China Issues New Rules to Clean Up Online Microloans
China’s top financial regulators issued new rules Friday to ban unlicensed operations and cap borrowing costs in the country’s burgeoning online microlending market in the latest effort to clean up unregulated lending activities and rein in financial risks.
The new rules came a week after China urged provincial governments to suspend license approvals for new online small loan companies, signaling the country’s tightening oversight of the fledging sector.
The recent moves reflect regulators’ mounting concerns over the boom in online microlending. The business often involves small, unsecured loans with periods of six months or less targeting people with limited access to credit services such as students and rural migrants. Known as cash loans, these credit services usually require no collateral but charge high interest rates.

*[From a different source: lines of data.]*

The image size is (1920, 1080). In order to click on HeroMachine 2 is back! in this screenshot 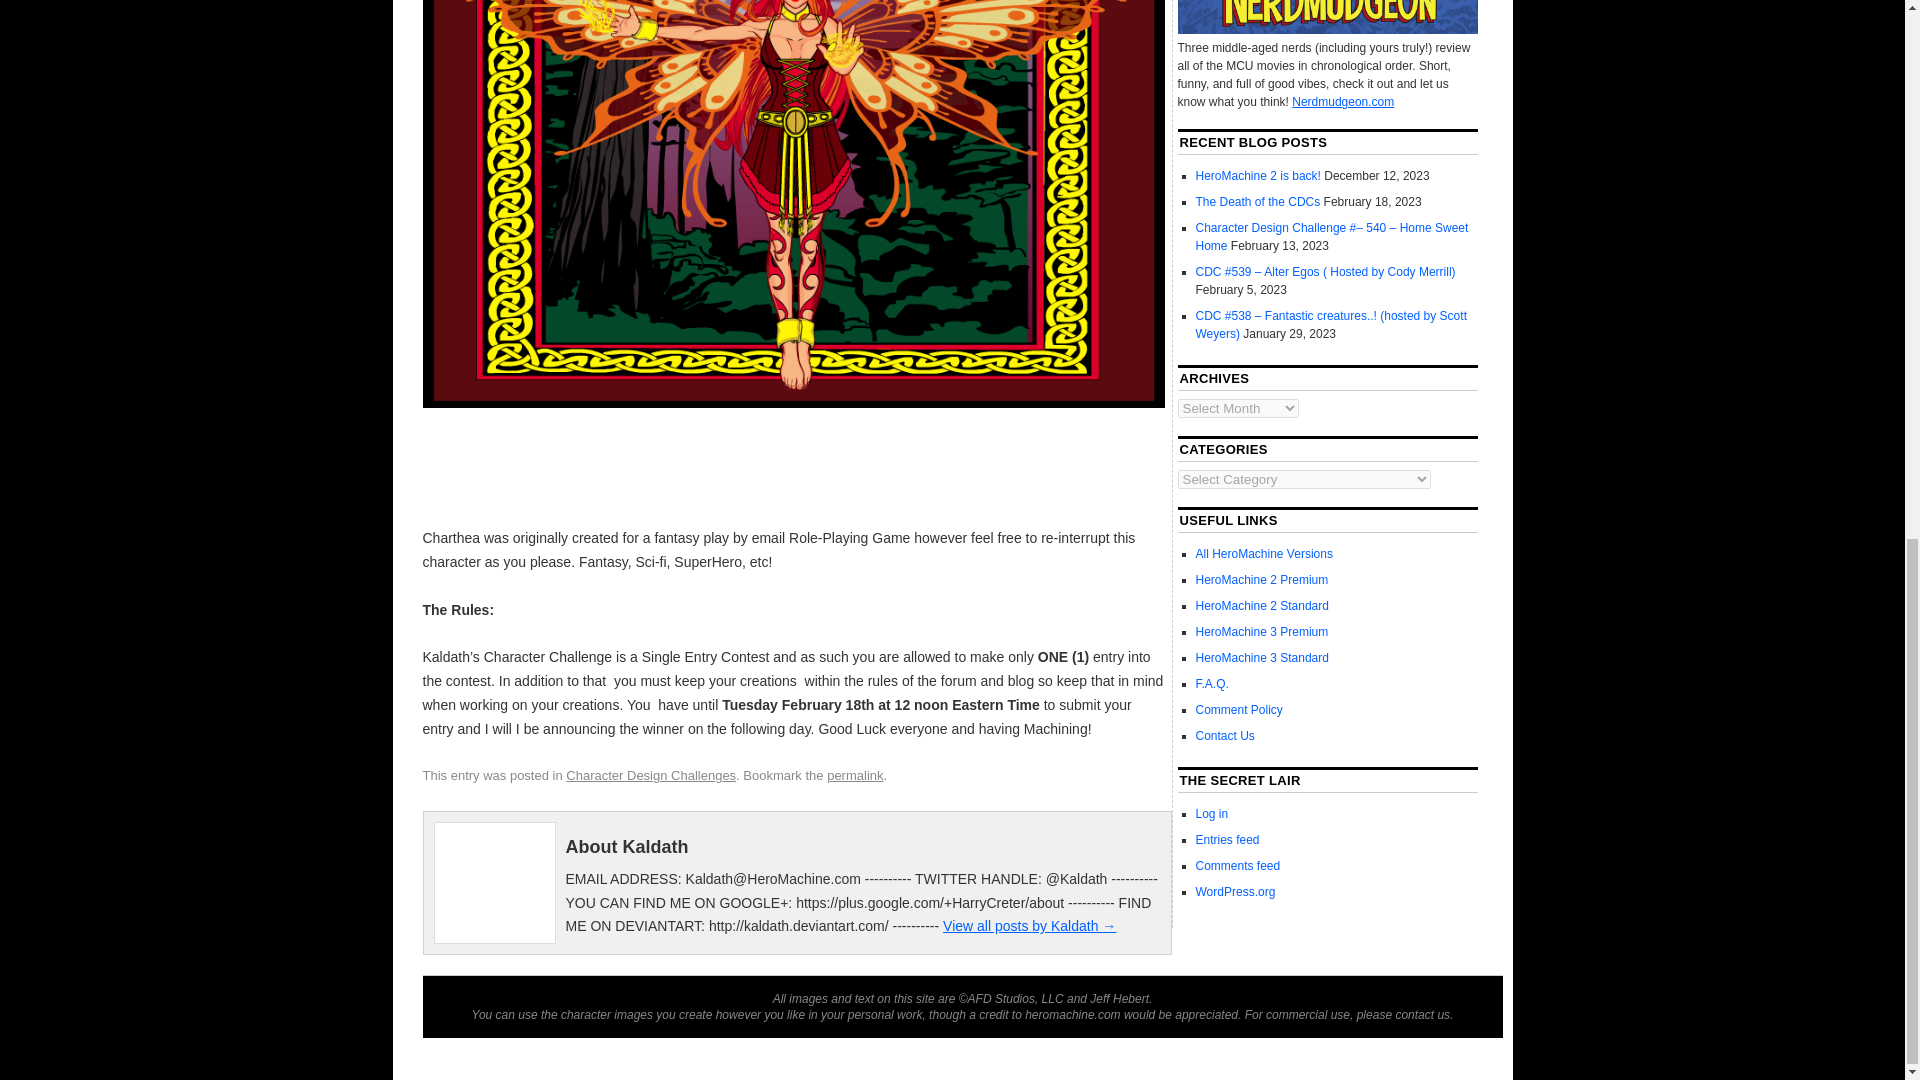, I will do `click(1258, 175)`.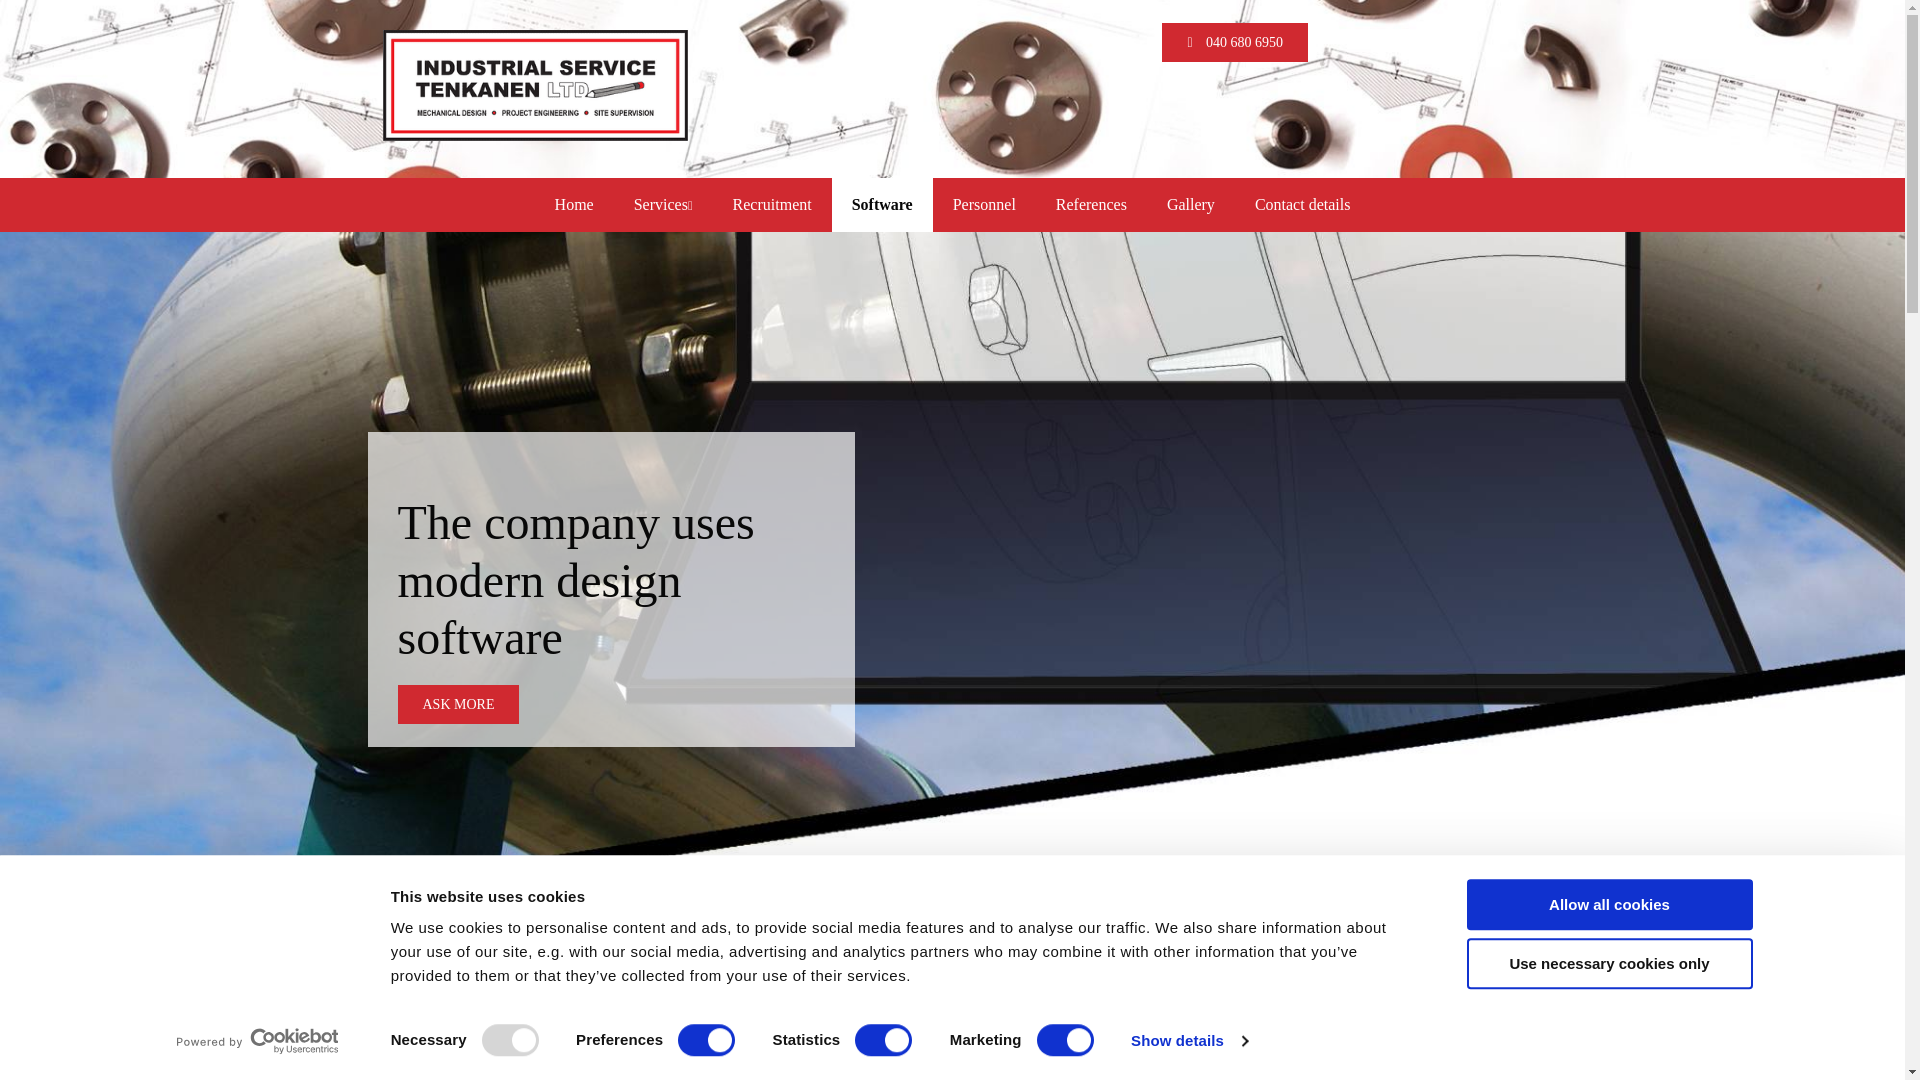 The image size is (1920, 1080). What do you see at coordinates (1608, 904) in the screenshot?
I see `Allow all cookies` at bounding box center [1608, 904].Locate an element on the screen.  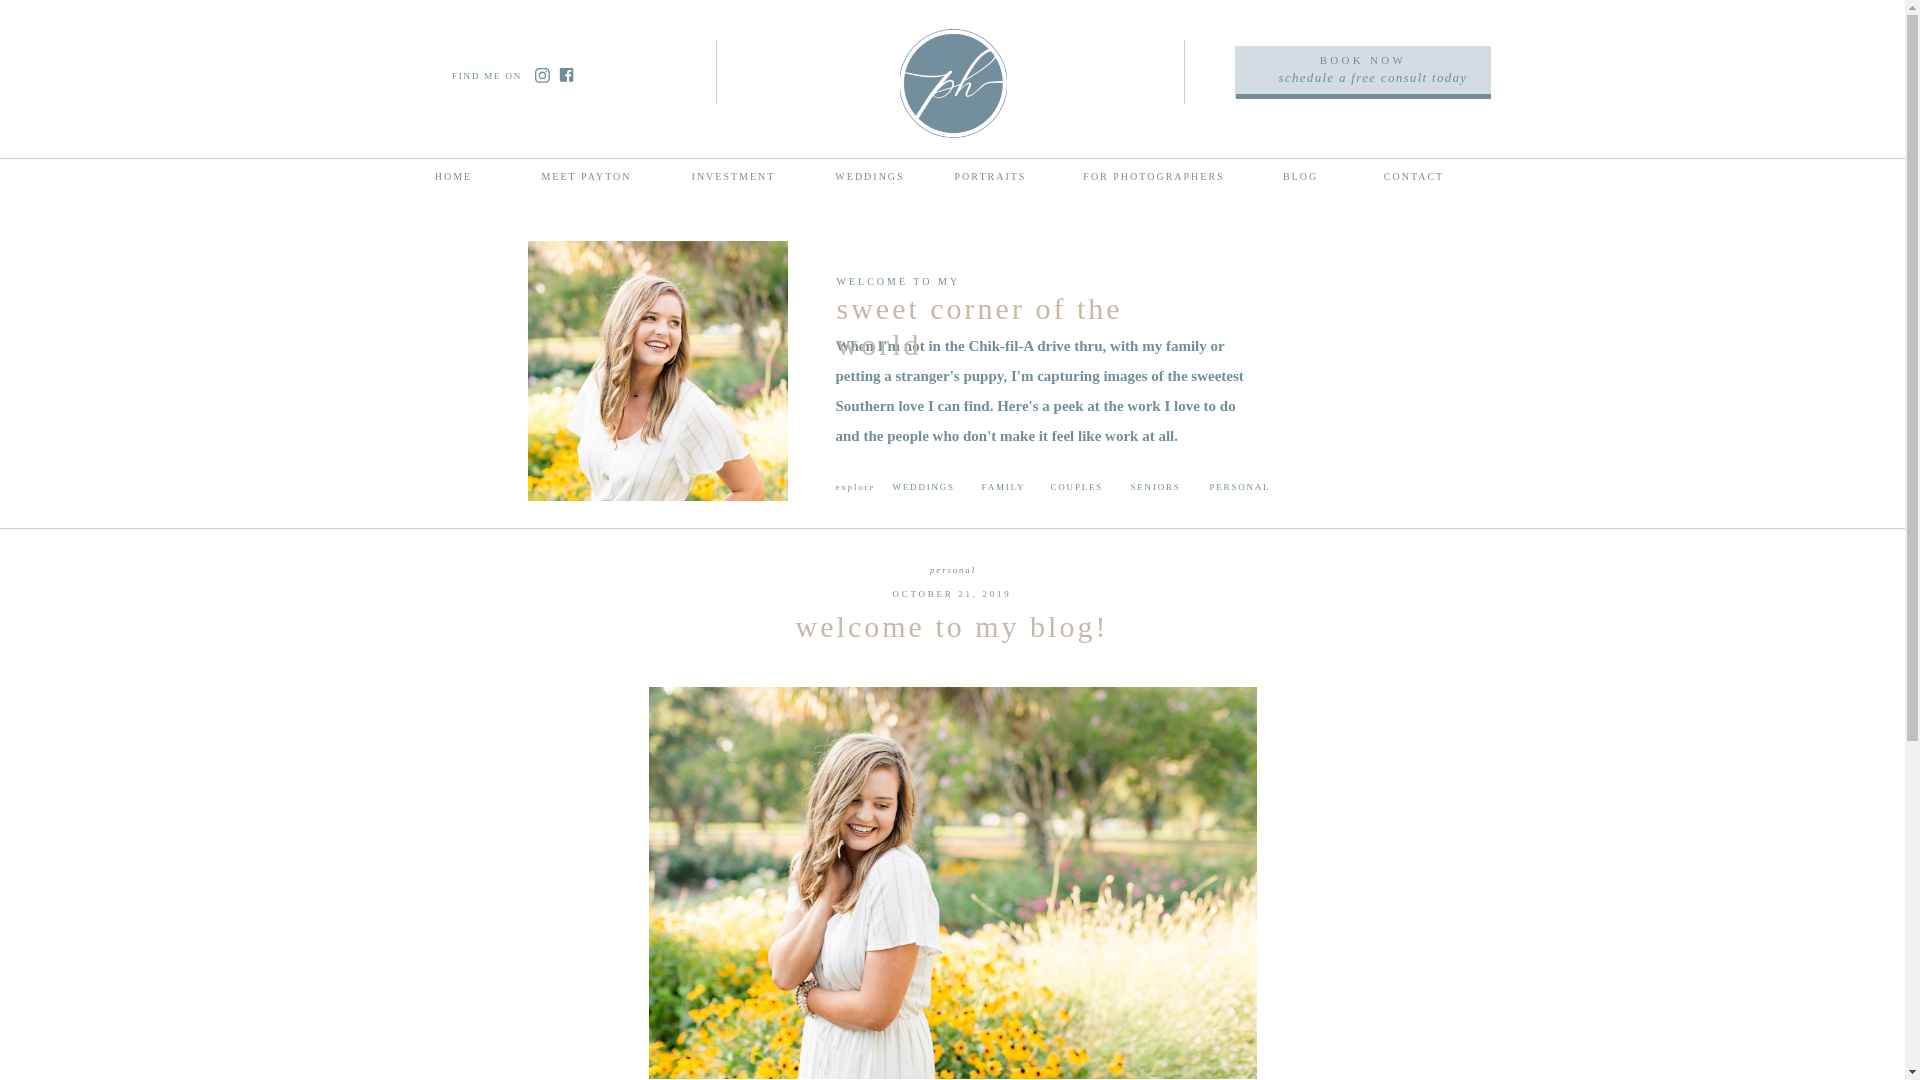
FAMILY is located at coordinates (1025, 492). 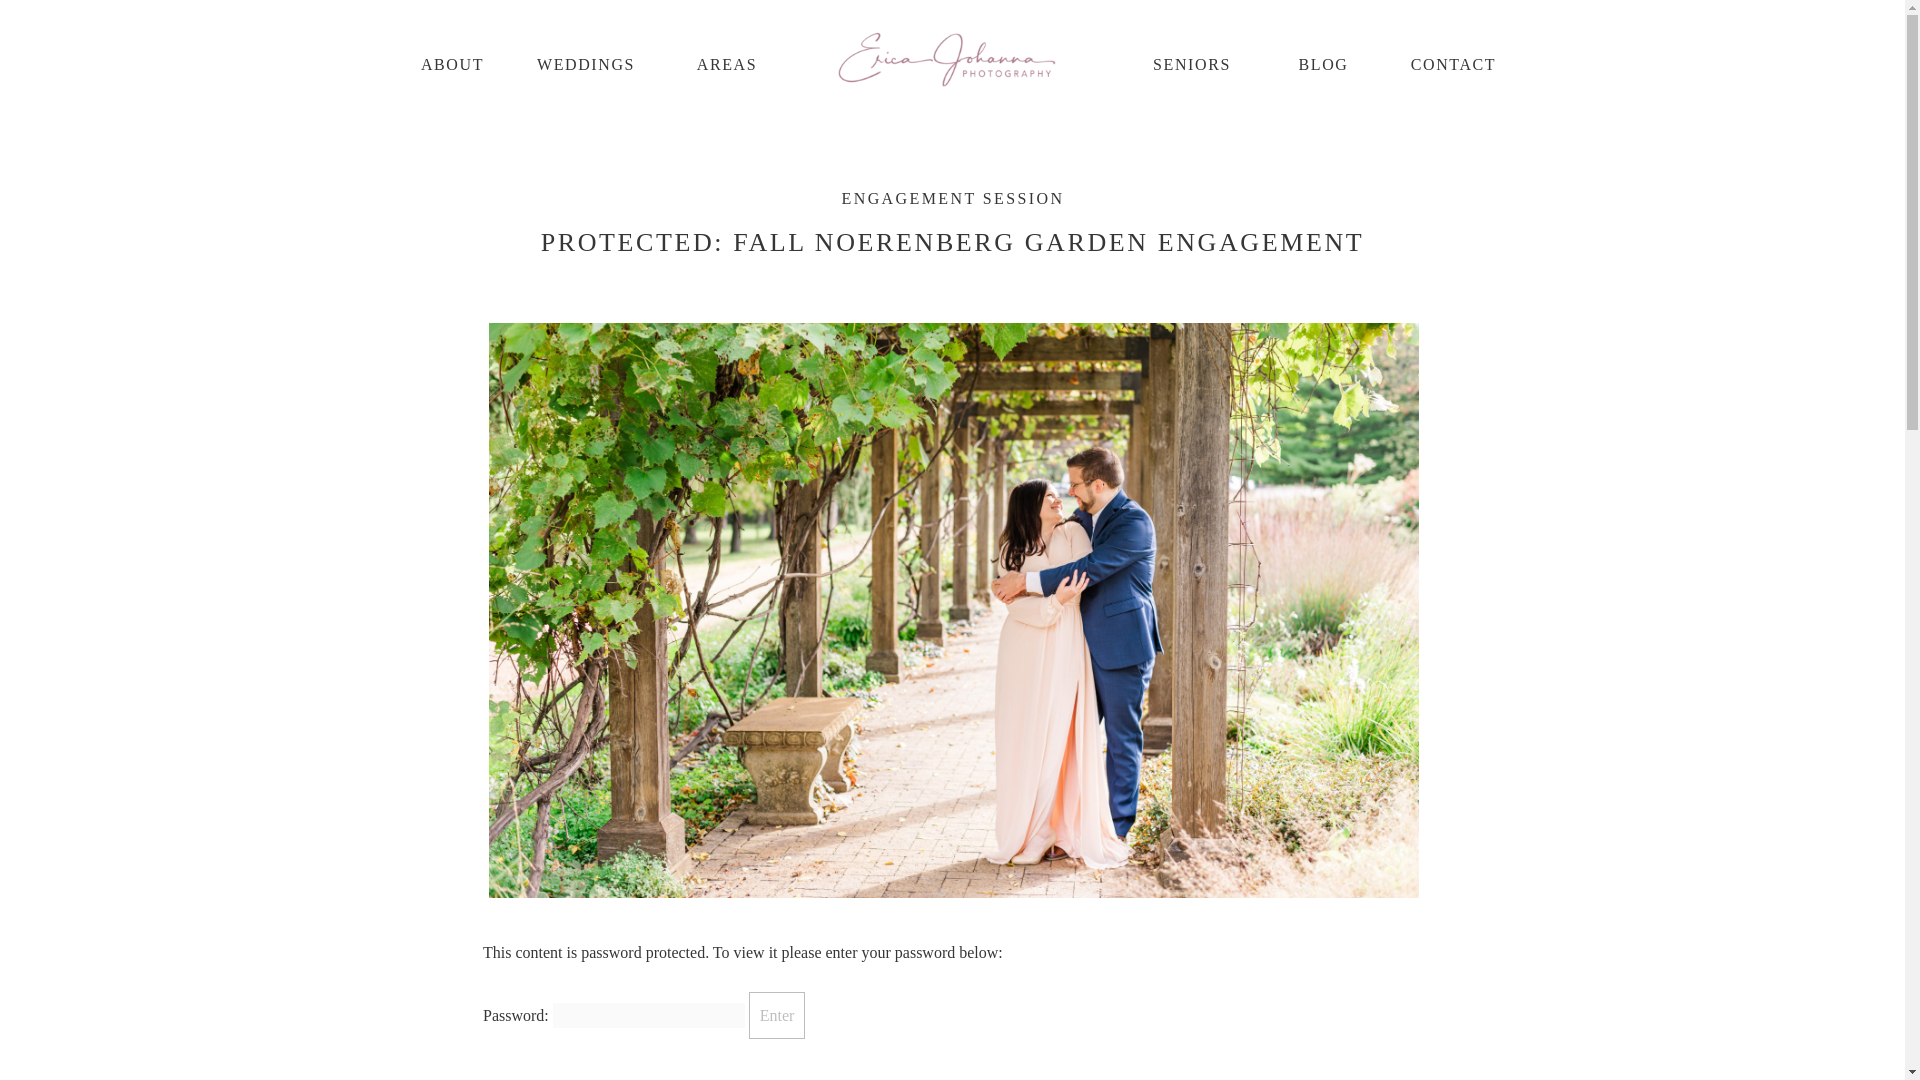 What do you see at coordinates (452, 64) in the screenshot?
I see `ABOUT` at bounding box center [452, 64].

“Amid the rapid development of cash loans – while they have played a role in meeting the normal credit needs of some groups – problems such as over-lending, repeat borrowing, improper collection, abnormally high interest rates, and privacy violations have become prominent, posing relatively high financial and social risks,” the China Banking Regulatory Commission (CBRC) and the central bank said in a joint notice.
A recent report by China’s National Committee of Experts on Internet Financial Security Technology, a government-backed industry organization, estimated that there were 2,693 online platforms in China offering short-term loans to nearly 10 million clients. But many of the platforms are unlicensed to do such business.
Under the new rules, license issuance for new microloan companies will be suspended, and unlicensed operators will be banned. Existing licensed players are required to comply with the new regulations.
The new rules forbid lenders from charging interest rates that do not comply with the law. All interest rates, which include up-front fees charged for loans, must be within the legally allowed limit, and terms and conditions of loans must be clearly communicated to borrowers, the banking authorities said.
The maximum allowed legal annualized interest rate in China is 36%. But many online lenders charge annualized rates exceeding 100%, despite advertising seemingly low daily interest rates.
Lenders are not allowed to offer loans to borrowers who have no source of income or to mislead clients into over-borrowing, or to conduct violent debt collection. Lenders must fully and continuously assess borrowers’ creditworthiness, ability to repay debt and use of funds, according to the notice. A loan shouldn’t be extended more than twice.
To prevent excessive leverage, regulators tightened scrutiny of the capital sources of microlenders, forbidding banks to invest asset management funds in securitization products backed by cash loans.
The notice also forbids any institutions from abusing client privacy or illegally trading clients’ personal information.
A detailed implementation plan on cleaning up microloans will be issued soon, said Feng Yan, vice chief of the Financial Inclusion Affairs Department of the CBRC, in a briefing.
The total amount of unsecured short-term loans offered by online lending platforms has already surpassed 1 trillion yuan ($151 billion), according to statistics compiled by research firm Wangdai Zhijia.
Amid the regulatory storm, PPDAI, a leading online lending platform whose shares debuted in New York this month, dropped 8.3% Friday, extending declines since its IPO to more than 30%. Qudian, other U.S.-listed online lender, climbed 1.32%, but the stock has still lost almost half its IPO value.